*Text provided*:
Tag: lack of the rule of law

Extremely Dangerous: Being a Journalist or Reporter in Mexico

Translated by Jane Brundage for Mexico Voices. From the newspaper Reforma, original Spanish by Denise Dresser

Stories of the country of the absurd. Stories of the country of contradiction. Mexico today, where freedom of speech and the press live under the pretense of laws that say they defend them. Where for journalists the most common words are fear, silence, death, censorship or a new euphemism: dismissal for “breach of trust”. A reality described in Article 19’s Annual Report about the violence committed against journalists in Mexico. The title says it all: “State of Censure.” A state of defenselessness for human rights defenders, bloggers, tweeters, social and student leaders who live in permanent fear. Because raising a voice to report, disagree, criticize, carries a high risk.The title is not accidental. It invites readers to play with words. State as government that censures, or the state as climate that leads communicators to fall into line, self-censor, mimic the official line. The state of fear that the reprimand can arrive at any moment. And the fear grows daily since 326 attacks were documented against the media in 2014, only four fewer than the previous year.

During the first two years of Enrique Peña Nieto’s administration, ten journalists have been killed. During the government of Felipe Calderón, a journalist was assaulted every 48.1 hours; in the Peña Nieto administration to date an aggression occurs every 26.7 hours. In the Federal District. In Quintana Roo. In Veracruz. In Guerrero. The states where it is most dangerous to tell power what it does not want to hear.

(Item coordinate data)
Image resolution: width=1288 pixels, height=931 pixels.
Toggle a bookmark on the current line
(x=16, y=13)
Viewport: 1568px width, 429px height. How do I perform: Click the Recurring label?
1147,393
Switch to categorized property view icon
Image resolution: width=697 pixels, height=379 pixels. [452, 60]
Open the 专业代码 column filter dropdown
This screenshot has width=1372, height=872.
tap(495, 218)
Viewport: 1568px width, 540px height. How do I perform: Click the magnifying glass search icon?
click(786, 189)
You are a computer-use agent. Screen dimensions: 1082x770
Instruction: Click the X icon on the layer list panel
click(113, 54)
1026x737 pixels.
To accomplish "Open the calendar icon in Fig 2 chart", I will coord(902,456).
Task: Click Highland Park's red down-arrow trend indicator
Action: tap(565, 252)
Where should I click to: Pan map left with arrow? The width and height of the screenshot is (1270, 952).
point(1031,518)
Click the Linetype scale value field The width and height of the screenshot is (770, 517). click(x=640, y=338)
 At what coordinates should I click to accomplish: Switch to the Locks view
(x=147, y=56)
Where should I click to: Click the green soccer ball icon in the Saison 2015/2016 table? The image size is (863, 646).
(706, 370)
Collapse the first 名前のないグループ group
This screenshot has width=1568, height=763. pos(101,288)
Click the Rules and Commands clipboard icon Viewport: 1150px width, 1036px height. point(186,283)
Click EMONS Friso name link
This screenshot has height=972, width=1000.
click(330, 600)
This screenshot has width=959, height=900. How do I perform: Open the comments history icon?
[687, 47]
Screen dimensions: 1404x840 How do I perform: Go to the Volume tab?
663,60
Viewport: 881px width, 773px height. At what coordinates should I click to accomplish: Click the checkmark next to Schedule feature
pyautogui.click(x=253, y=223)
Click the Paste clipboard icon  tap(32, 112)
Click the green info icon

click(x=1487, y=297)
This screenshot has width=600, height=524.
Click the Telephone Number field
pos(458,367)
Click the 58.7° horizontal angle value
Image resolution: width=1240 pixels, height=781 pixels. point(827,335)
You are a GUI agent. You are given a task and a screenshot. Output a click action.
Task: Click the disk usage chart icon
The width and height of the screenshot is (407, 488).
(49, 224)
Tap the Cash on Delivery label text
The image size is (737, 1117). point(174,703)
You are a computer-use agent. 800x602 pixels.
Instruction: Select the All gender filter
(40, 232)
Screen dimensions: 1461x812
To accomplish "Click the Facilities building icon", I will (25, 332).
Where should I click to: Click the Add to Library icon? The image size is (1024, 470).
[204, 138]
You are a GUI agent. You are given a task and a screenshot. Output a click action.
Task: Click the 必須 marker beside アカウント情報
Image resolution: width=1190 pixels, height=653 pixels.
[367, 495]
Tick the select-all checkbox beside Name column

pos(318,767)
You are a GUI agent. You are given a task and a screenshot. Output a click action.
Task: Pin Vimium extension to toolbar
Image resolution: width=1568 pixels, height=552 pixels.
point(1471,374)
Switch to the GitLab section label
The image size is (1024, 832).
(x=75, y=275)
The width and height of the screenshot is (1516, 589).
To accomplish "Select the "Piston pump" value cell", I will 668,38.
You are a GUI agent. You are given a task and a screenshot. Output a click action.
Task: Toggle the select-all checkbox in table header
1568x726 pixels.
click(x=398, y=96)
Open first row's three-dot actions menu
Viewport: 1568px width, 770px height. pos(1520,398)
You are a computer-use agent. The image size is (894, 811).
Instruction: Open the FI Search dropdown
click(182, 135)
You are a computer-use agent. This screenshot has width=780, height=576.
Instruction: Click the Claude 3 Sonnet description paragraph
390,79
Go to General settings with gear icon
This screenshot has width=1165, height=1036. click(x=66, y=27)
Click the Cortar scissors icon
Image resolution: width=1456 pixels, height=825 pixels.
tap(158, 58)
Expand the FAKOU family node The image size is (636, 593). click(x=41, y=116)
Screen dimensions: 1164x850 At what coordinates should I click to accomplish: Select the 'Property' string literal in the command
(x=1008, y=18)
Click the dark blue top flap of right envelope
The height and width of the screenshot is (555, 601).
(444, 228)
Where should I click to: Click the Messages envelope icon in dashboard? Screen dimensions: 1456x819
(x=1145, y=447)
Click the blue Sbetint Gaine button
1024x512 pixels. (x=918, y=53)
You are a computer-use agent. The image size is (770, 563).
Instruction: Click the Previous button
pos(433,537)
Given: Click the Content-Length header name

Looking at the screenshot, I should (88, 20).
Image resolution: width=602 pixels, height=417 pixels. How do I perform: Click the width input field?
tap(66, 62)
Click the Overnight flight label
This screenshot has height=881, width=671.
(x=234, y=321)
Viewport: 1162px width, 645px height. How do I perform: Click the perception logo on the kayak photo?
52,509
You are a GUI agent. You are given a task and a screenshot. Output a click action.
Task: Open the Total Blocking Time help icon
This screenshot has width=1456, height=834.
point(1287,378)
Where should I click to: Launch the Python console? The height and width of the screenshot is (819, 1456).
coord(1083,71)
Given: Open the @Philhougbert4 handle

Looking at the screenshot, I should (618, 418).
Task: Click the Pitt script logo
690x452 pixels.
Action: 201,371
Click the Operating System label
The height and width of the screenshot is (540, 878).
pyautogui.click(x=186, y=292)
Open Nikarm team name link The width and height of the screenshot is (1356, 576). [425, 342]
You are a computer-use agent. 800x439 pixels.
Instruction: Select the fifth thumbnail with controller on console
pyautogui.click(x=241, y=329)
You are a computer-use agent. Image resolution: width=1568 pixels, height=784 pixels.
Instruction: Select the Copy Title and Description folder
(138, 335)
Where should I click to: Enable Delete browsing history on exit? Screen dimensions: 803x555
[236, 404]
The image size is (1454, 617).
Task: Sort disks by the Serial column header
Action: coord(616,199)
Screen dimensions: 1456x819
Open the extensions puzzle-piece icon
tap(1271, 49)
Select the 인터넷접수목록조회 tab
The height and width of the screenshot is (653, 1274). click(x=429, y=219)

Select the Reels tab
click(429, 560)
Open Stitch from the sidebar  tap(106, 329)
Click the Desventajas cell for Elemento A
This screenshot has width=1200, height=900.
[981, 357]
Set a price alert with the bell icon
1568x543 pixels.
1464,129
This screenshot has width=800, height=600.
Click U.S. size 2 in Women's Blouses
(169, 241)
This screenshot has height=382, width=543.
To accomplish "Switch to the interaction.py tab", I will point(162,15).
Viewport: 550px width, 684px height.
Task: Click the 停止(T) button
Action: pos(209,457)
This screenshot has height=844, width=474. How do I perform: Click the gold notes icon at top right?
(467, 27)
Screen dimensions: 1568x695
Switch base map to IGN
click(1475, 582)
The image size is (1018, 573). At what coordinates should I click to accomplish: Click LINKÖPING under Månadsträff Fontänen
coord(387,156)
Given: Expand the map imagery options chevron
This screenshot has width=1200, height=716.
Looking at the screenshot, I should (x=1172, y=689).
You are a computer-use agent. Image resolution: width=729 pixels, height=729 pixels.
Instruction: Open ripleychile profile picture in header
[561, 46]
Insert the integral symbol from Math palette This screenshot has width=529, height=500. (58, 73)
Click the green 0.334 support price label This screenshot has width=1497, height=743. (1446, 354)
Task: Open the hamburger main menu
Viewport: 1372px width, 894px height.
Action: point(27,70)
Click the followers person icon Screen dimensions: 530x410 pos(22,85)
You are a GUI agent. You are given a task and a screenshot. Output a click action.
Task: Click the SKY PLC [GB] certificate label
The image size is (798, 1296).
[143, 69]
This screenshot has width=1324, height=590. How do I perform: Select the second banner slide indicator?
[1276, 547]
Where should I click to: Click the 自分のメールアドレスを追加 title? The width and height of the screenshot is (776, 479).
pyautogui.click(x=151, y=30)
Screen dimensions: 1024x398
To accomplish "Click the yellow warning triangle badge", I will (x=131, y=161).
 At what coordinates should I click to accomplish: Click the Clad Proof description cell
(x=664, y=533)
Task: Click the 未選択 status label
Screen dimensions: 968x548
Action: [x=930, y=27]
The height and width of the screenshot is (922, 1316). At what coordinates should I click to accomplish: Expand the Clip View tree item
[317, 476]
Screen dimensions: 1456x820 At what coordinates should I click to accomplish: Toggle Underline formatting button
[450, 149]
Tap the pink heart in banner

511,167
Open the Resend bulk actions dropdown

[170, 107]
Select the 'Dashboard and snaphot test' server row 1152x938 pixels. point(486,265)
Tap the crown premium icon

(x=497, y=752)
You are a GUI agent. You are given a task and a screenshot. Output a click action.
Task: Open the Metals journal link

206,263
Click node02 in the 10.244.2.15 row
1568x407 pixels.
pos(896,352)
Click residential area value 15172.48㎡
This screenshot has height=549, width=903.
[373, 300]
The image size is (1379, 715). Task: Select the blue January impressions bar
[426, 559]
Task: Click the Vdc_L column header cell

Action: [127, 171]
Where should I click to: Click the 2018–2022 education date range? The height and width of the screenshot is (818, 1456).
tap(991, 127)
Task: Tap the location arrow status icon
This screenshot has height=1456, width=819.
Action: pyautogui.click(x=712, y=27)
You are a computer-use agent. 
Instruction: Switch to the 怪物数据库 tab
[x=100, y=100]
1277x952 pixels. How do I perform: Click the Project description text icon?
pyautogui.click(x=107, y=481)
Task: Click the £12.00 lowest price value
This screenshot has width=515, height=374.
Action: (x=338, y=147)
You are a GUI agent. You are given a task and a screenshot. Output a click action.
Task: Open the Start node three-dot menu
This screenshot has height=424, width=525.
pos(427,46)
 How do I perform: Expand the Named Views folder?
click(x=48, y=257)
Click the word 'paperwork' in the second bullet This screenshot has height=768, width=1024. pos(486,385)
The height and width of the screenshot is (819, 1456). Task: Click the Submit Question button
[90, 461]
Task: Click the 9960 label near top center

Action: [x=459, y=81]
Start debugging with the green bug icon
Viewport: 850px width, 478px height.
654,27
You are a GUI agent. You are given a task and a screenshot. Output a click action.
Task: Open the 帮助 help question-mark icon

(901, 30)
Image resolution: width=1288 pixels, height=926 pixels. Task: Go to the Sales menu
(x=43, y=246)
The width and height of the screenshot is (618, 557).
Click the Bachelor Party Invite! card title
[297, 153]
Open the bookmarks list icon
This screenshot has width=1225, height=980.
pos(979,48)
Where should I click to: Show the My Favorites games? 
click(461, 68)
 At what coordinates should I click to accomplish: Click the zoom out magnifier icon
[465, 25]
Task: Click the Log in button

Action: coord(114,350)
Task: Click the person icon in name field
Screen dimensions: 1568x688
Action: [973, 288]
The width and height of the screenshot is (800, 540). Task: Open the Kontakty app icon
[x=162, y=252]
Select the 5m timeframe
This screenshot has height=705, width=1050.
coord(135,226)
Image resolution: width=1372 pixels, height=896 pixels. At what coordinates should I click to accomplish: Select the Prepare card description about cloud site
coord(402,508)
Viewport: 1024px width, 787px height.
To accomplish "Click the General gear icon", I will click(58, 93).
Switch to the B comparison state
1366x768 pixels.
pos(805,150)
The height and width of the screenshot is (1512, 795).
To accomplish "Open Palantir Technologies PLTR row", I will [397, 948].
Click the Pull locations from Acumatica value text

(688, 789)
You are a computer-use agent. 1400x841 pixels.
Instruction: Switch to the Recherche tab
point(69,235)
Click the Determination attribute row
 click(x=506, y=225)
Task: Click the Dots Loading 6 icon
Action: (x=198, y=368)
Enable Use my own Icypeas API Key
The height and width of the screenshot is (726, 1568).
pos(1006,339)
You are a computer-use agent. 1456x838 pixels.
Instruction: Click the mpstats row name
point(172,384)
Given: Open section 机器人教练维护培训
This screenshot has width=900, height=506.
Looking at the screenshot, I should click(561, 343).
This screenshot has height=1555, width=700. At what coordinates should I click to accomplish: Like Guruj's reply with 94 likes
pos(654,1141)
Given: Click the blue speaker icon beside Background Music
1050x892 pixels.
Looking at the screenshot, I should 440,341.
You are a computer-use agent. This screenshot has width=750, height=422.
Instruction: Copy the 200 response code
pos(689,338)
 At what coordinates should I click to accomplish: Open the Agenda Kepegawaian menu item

*Tasks to perform*:
(1) Output the stretch of the article on journalists in Mexico from "During the first" through "want to hear.", reproducing it word for word.
(2) Render this sentence from the article on journalists in Mexico into Spanish: "During the first two years of Enrique Peña Nieto’s administration, ten journalists have been killed."
None of the records are required here.

*Task-by-task solutions*:
(1)
During the first two years of Enrique Peña Nieto’s administration, ten journalists have been killed. During the government of Felipe Calderón, a journalist was assaulted every 48.1 hours; in the Peña Nieto administration to date an aggression occurs every 26.7 hours. In the Federal District. In Quintana Roo. In Veracruz. In Guerrero. The states where it is most dangerous to tell power what it does not want to hear.

(2) Durante los primeros dos años de la administración de Enrique Peña Nieto, diez periodistas han sido asesinados.